» **TEXTE RETENU**
--- --- ---
Mon interlocuteur se montre compréhensif. Mais il faut attendre que le calme revienne car on canarde dur du côté de la place de la République.

– La prochaine ambulance est pour vous, assure-t-il.


"Attention ! Celui qui ira plus loin sera fusillé !"

Cette place de la République, je l'ai traversée quelques jours auparavant pour aller, rue Meslay, chercher ma ration de tabac que je ne voulais pas manquer. Sur le chemin, j'aperçus une troupe de soldats allemands couchés au sol, le fusil en mains. Ils attendaient la fin de la trêve. De l'autre côté de la place un voisin m'interpelle :

– C'est de la provocation ! Ils pouvaient vous tirer comme un lapin ! D'ailleurs vous avez risqué votre vie pour rien, tous les magasins sont fermés !

Je suis revenu bredouille par un autre chemin …  (le 24 août, Ange Alessandri, 62 ans, n'a pas cette chance; mortellement blessé devant le 43 de la rue Meslay il est transporté à l'hôpital Piccini où  il décède le 25 août)

Rassuré par les propos du médecin militaire, je rentre chercher ma femme et la ramène clopin-clopant jusqu'au lycée Voltaire près duquel, en effet, les tirs viennent de cesser. Nous embarquons dans une ambulance et nous voilà partis. Par prudence le chauffeur évite la place de la République et effectue un détour par la place de la Bastille, traverse la Seine au pont de Sully et emprunte les quais. Sur le chemin je constate que la foule commence à monter des barricades. Parvenus boulevard Saint-Michel, nous entendons les balles siffler autour de nous. Il est temps d'arriver !! (certainement préoccupé par l'état de son épouse, Lucien ne remarque pas que, au contraire, on démonte les barricades pour laisser passer les chars et les camions de la 2ème Division blindée).
--- --- ---
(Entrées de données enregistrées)

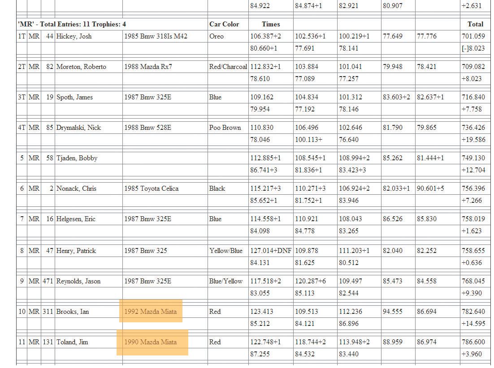Select Spoth, James driver name
Screen dimensions: 494x368
[x=75, y=97]
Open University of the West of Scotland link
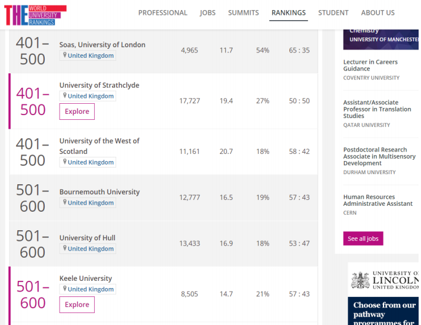The width and height of the screenshot is (421, 325). click(99, 146)
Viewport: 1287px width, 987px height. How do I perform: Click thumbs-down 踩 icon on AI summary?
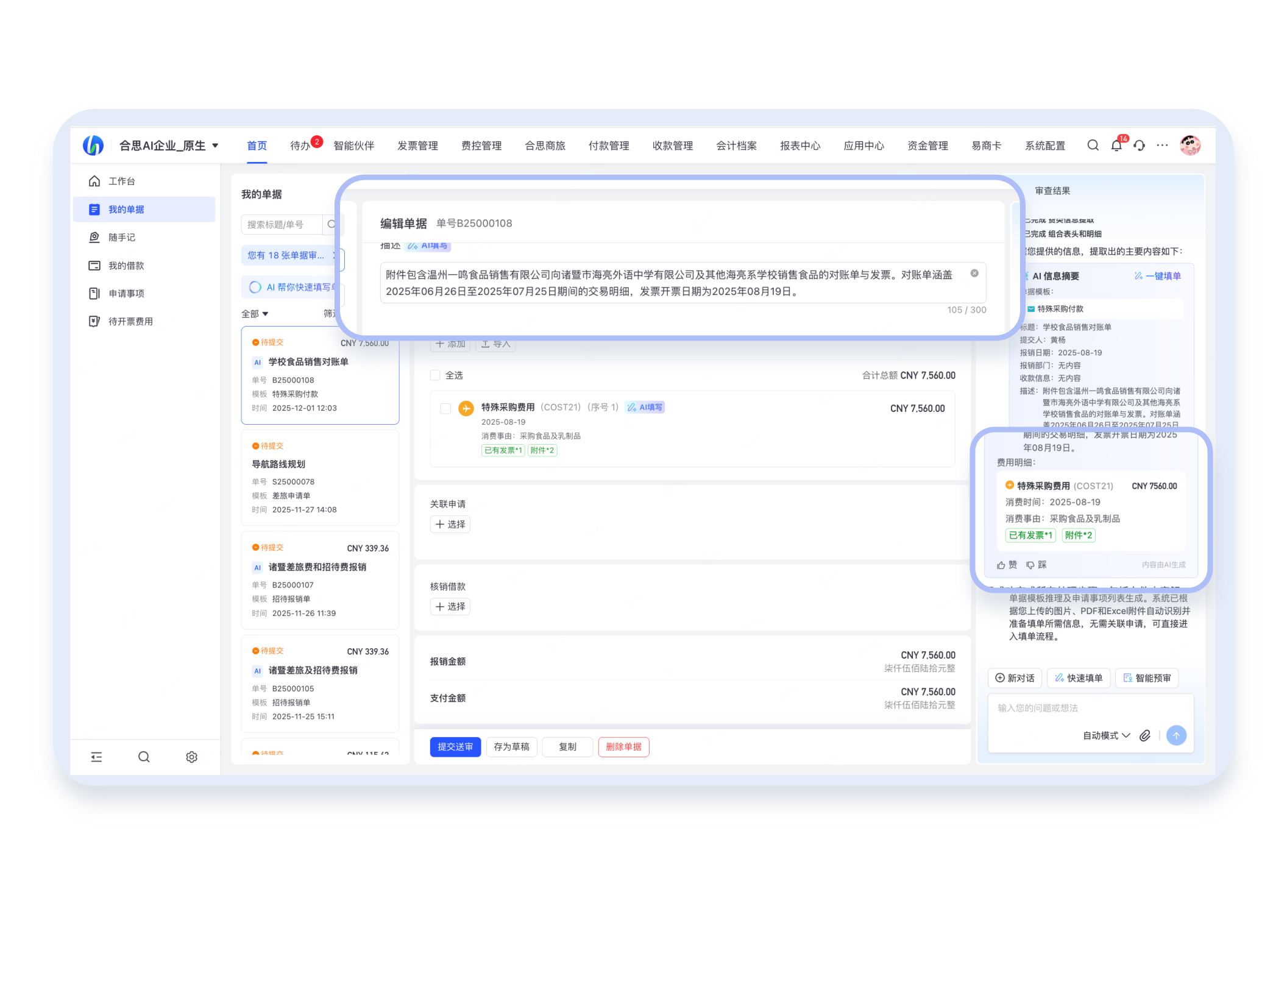coord(1030,565)
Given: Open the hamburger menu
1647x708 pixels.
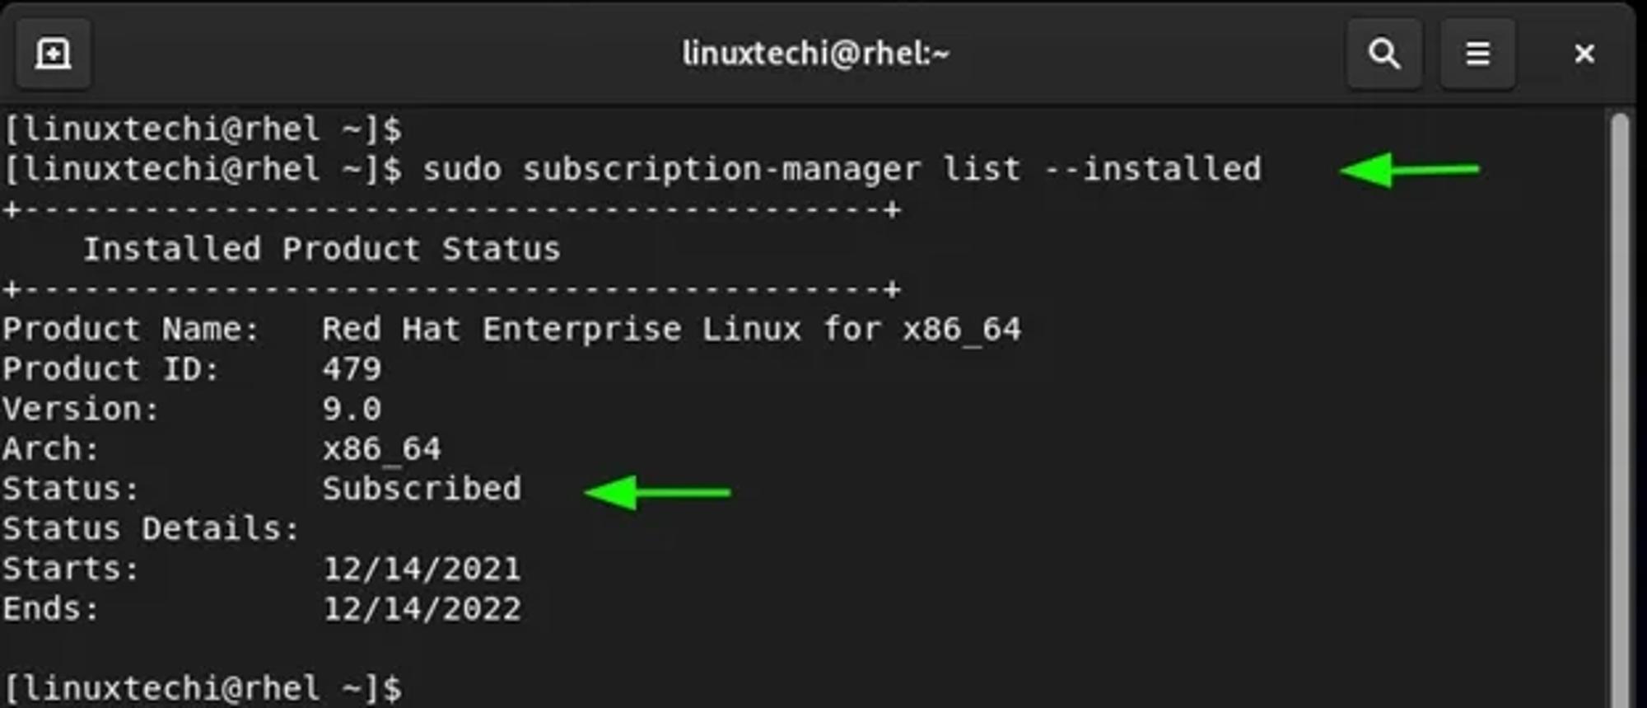Looking at the screenshot, I should coord(1477,54).
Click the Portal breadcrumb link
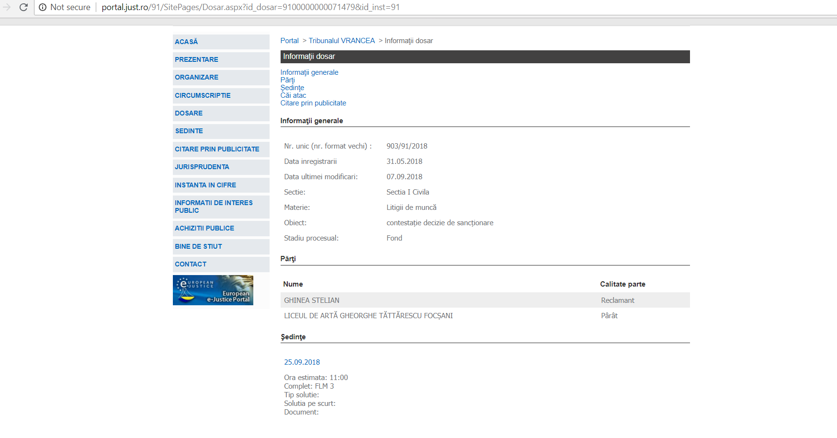Screen dimensions: 837x438 tap(289, 41)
--- --- ---
» **CONSIGNES**
1. Dans le récit du trajet en ambulance, relevez dans l'ordre les lieux par lesquels passe l'ambulance après son départ du lycée Voltaire.
2. Prolongez le récit du trajet en ambulance au-delà de sa dernière phrase.

» **RÉPONSES PAR CONSIGNE**
1. La place de la Bastille, le pont de Sully sur la Seine, les quais, le boulevard Saint-Michel.

2.
boulevard Saint-Michel

Enfin voici l'hôpital Tarnier. Il est 19h00. Ma femme est prise en charge et j'ai juste le temps de l'embrasser avant de repartir avec l'ambulance qui doit contourner les barricades maintenant achevées sur le parcours. Quelle émotion ! Ma fille naît à 21h30….

Le lendemain, au retour de ma visite à l'hôpital, à pied naturellement, parvenu rue de Rivoli je me mêle à la foule en liesse qui regarde passer des jeeps françaises reconnaissables à leurs noms de département. Les militaires sont entourés de filles éperdues de reconnaissance et les cris de joie sont assourdissants.


Ici le half-track "Vincennes-Vincennes 3F" du 1er peloton de combat du 2ème escadron du RMSM

Brusquement du toit du magasin Lissac part un coup de feu. Aussitôt l'un des soldats écarte les filles et dirige sa mitraillette sur le faîte de l'immeuble pendant que la foule, effrayée par la pétarade, se disperse. Je me réfugie dans la rue des Deux-Boules où je cherche vainement une porte cochère ouverte. Mais le tireur des toits ne fait pas écho à la mitraillette. A-t-il été touché ?


rue de Rivoli

Un autre jour, revenant de ma visite, je passe à proximité de la cathédrale Notre-Dame où le général de Gaulle est attendu après sa descente des Champs-Elysées (en fait il s'agit du même jour, le samedi 26 août). L'ambiance est frénétique mais je poursuis mon chemin, absorbé par mes préoccupations personnelles : comment sortir ma femme et ma fille de l'hôpital sans moyens de transport ? C'est alors qu'éclatent de violents coups de feu (*) et … je prends mes jambes à mon cou.

(*) reportage américain devant Notre-Dame pendant la fusillade


Hôpital Tarnier … enfin la sortie !

Voilà ce que fut pour moi la Libération de Paris. J'avais 24 ans et j'étais très amoureux de ma femme.

Neuf mois plus tard, le 8 mai 1945, notre fillette fêtera à sa façon la victoire des armées alliées et la fin de la guerre.

Lucien nous a quittés le 19 septembre 2004. Il a eu la joie de nous faire partager ses souvenirs avant de rejoindre, dans un petit cimetière de la Somme,  celle qu'il n'a jamais cessé d'aimer.